** SOURCE DOCUMENT **
===
So: Orthogonality holds.

Representing Differentiation as a Linear Transformation

We interpret the derivative operator \(T(u) = \frac{du}{dx}\) as a linear transformation between function spaces.

Derivative via Linearity

Let the function be:

\(u(x) = 6 - 4x + 3x^2\)

We decompose this function into a linear combination of the basis:

\( u(x) = 6 \cdot 1 + (-4) \cdot x + 3 \cdot x^2\)

Here, \(\{ 1, x, x^2 \}\) form a basis for the space of quadratic polynomials, \(V = \text{span}(1, x, x^2)\) , which is 3-dimensional.

We define a linear operator:

\(T(u) = \frac{du}{dx}\)

By linearity, we apply the derivative to each term individually:

\(\frac{du}{dx}\) = \(6.\cdot \frac{d}{dx}(1) - 4 \cdot \frac{d}{dx}(x) + 3 \cdot \frac{d}{dx}(x^2) = 6 \cdot 0 - 4 \cdot 1 + 3 \cdot 2x = -4 + 6x\)

This reinforces the idea that the derivative operator is linear:

Thus, once we know the derivatives of the basis functions, we can derive any function in the space by a linear combination of those derivatives.

Matrix Representation of the Derivative

Choose the basis:

• Input basis \(\{ 1, x, x^2 \} \)

• Output basis \(\{ 1, x\}\)

Now we express the transformation \(T(u) = \frac{du}{dx}\) as a matrix \(A\) such that:

\(T(u) = A u \)

We compute \(T\) on each basis vector of the input:

\(T(1) = 0 \)

\(T(x) = 1 \)

\(T(x^2) = 2x\)

Now express each result in terms of the output basis \(\{ 1, x\}\)
===
** DATA LINES **
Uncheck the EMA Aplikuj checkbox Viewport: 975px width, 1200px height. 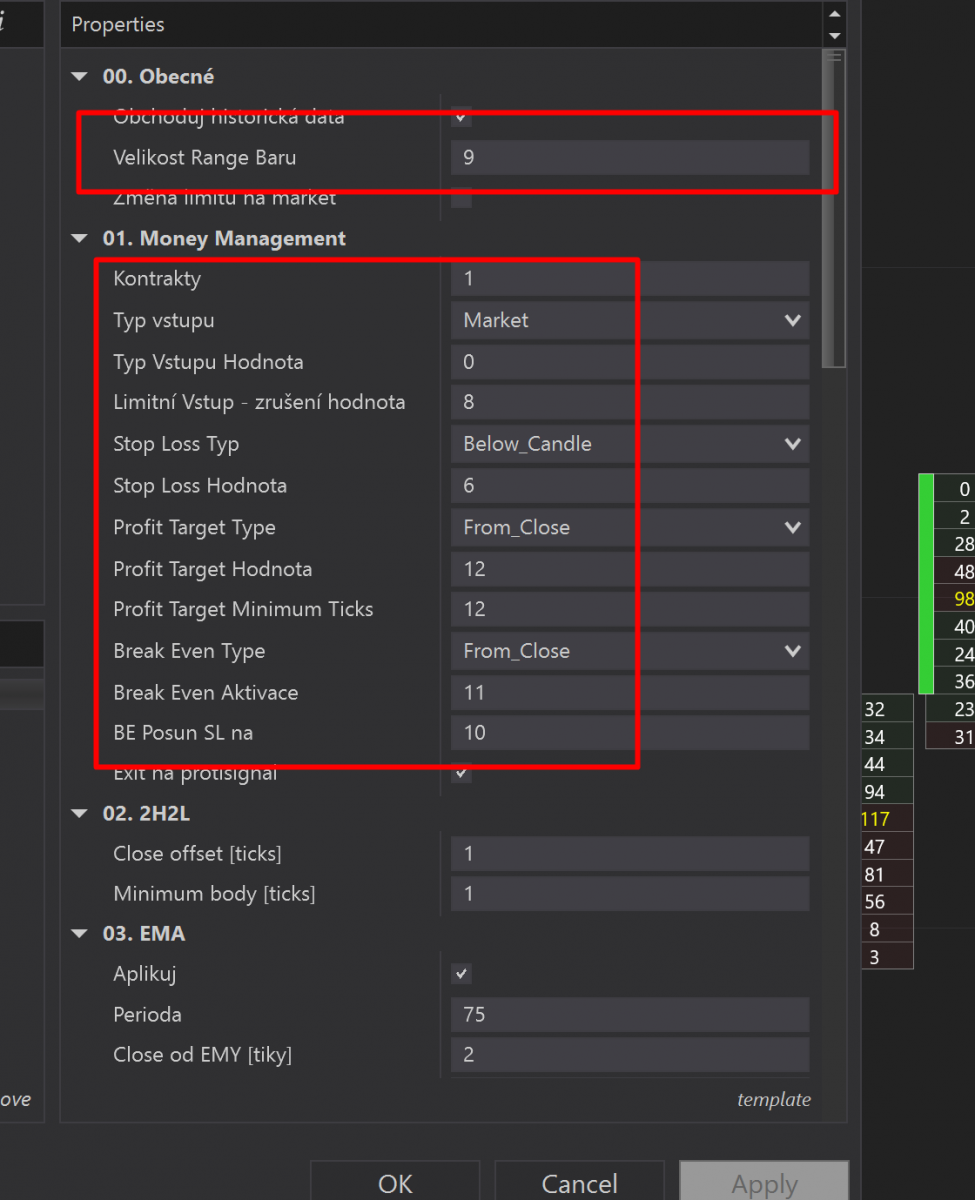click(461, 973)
===
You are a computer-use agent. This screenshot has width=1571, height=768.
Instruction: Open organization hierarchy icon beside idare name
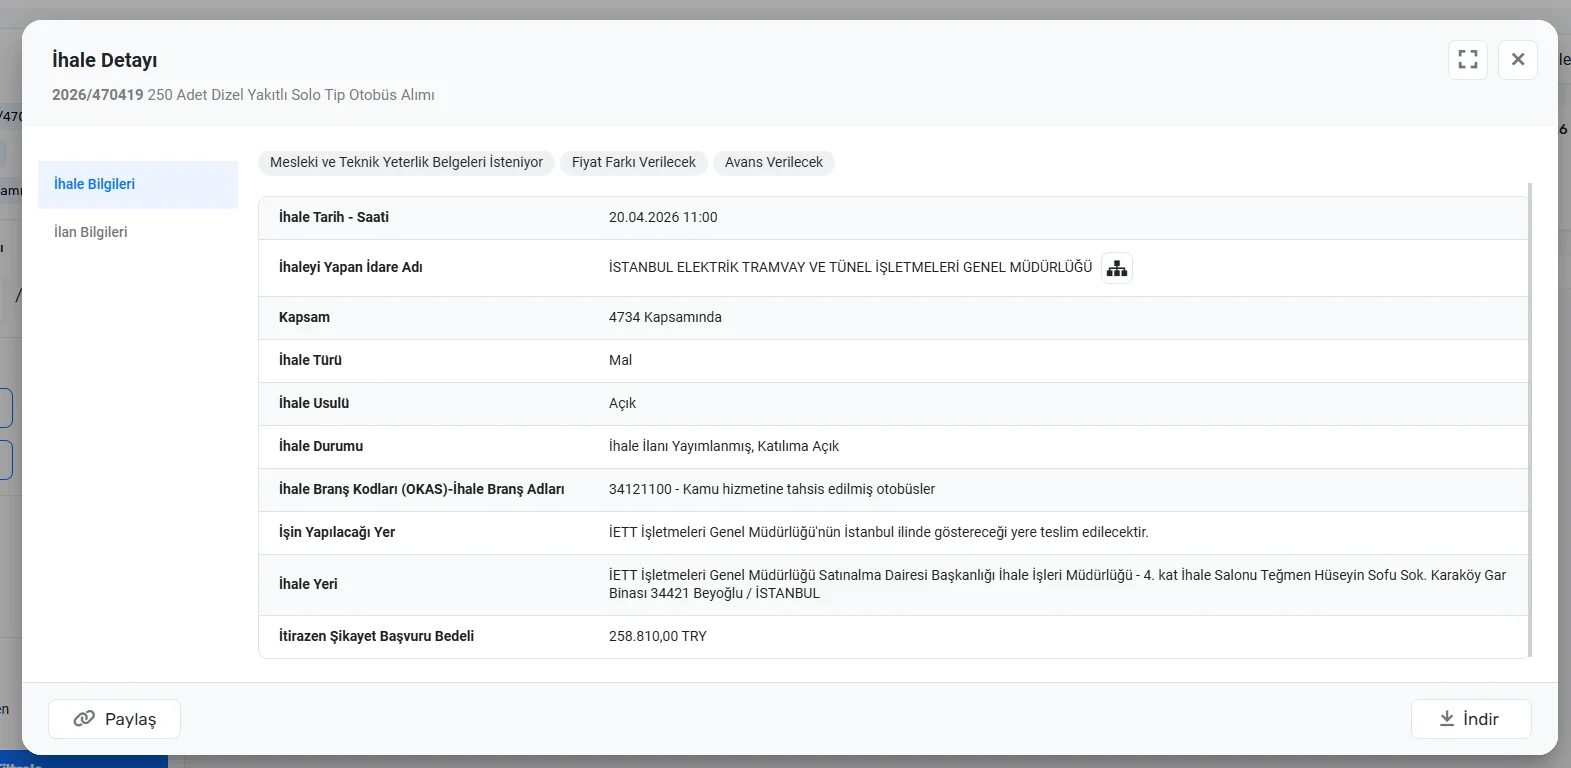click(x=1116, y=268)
===
** CHALLENGE 1 **
Do these statements agree with the text on differentiation as a linear transformation above? For each, answer yes or no and quote the deciding words: (a) The space spanned by 1, x and x² is 3-dimensional. (b) The output basis chosen for the matrix is {1, x, x²}. (c) Applying T to the basis function 1 gives 1.
** CHALLENGE 2 **
How does the text on differentiation as a linear transformation go on after its last sentence? Write the next part in the same style.

** FINAL ANSWER 1 **
(a) Yes: "which is 3-dimensional"
(b) No: "Output basis \(\{ 1, x\}\)"
(c) No: "\(T(1) = 0 \)"

** FINAL ANSWER 2 **
So the matrix \(A\) representing \(T\) is:

\[A = \begin{bmatrix} 0 & 1 & 0 \\\\ 0 & 0 & 2 \end{bmatrix}\]

Apply this to the coefficient vector of \(u(x) = a + b x + c x^2\)

\[\begin{bmatrix} 0 & 1 & 0 \\\\ 0 & 0 & 2 \end{bmatrix} \begin{bmatrix} a \\\\ b \\\\ c \end{bmatrix} = \begin{bmatrix} b \\\\ 2c \end{bmatrix} => b + 2cx\]

Moments of a Linear (Affine) Transformation

Suppose a random vector \(x \in \mathbb{R}^n\) has a mean \(\mu = \mathbb{E}[x]\) and covariance matrix \(\Sigma = \text{Cov}[x]\)

Now consider an affine transformation:

\(y = Ax + b\)

where:

\(A \in \mathbb{R}^{m \times n}\) is a matrix (linear part),

\(b \in \mathbb{R}^m\) is a bias vector (translation),

\(y ∈ ℝᵐ\) is the transformed output.

Mean of the Transformed Variable

The expected value (mean) of y is:

\(E[y] = E[Ax + b] = A E[x] + b = A \mu + b\) ( 2.1 )

For any random vector \(x\), and constant matrix \(A\), and constant vector \(b\), we have:

\(E[Ax] = A E[x]\) , \(E[b] = b\)

by definition

\(E[y]=E[Ax+b]\)

then we apply linearity

\(E[Ax+b]=E[Ax]+E[b]\)

then pulling out constants

\(E[Ax]=AE[x],E[b]=b\)

\(⇒E[y]=AE[x]+b\)

let \(μ=E[x]\). Then:

\(E[y]=Aμ+b\)

This is the transformed mean vector of the random variable \(y\) under the affine transformation.

Equation (2.1) follows from the linearity of expectation, which holds regardless of the distribution of x.

If \(f(x) = aᵀx + b\) is a scalar-valued affine function \((a ∈ ℝⁿ)\), then:

\(E[a^Tx+b]=a^TE[x]+b=a^Tμ+b\) (2.2)

Where:

\(x∈R^n \) : a random vector

\(a∈R^n\) : a fixed vector (a linear functional or projection direction)

\(b∈R\): a constant scalar

\(μ=E[x]\): the mean vector of the random variable \(x\)

\(a^Tx+b\) is a scalar-valued affine transformation of a vector-valued random variable.

it is a linear projection of \(x\) onto direction \(a\) ( via dot product \(a^Tx\) ) Then a bias term \(b\) is added, shifting the result.

which is fundamental in

Linear regression (prediction is \(y^​=w^Tx+b)\)

Perceptrons and neural networks (neurons compute \(z=w^Tx+b\)

Signal projections, compressed sensing, PCA projections

Expectation is linear, which means for any scalars \(α, β\) , and random variables \(X, Y \) :

\(E[αX+βY]=αE[X]+βE[Y]\)

We can generalize this to vectors and matrices.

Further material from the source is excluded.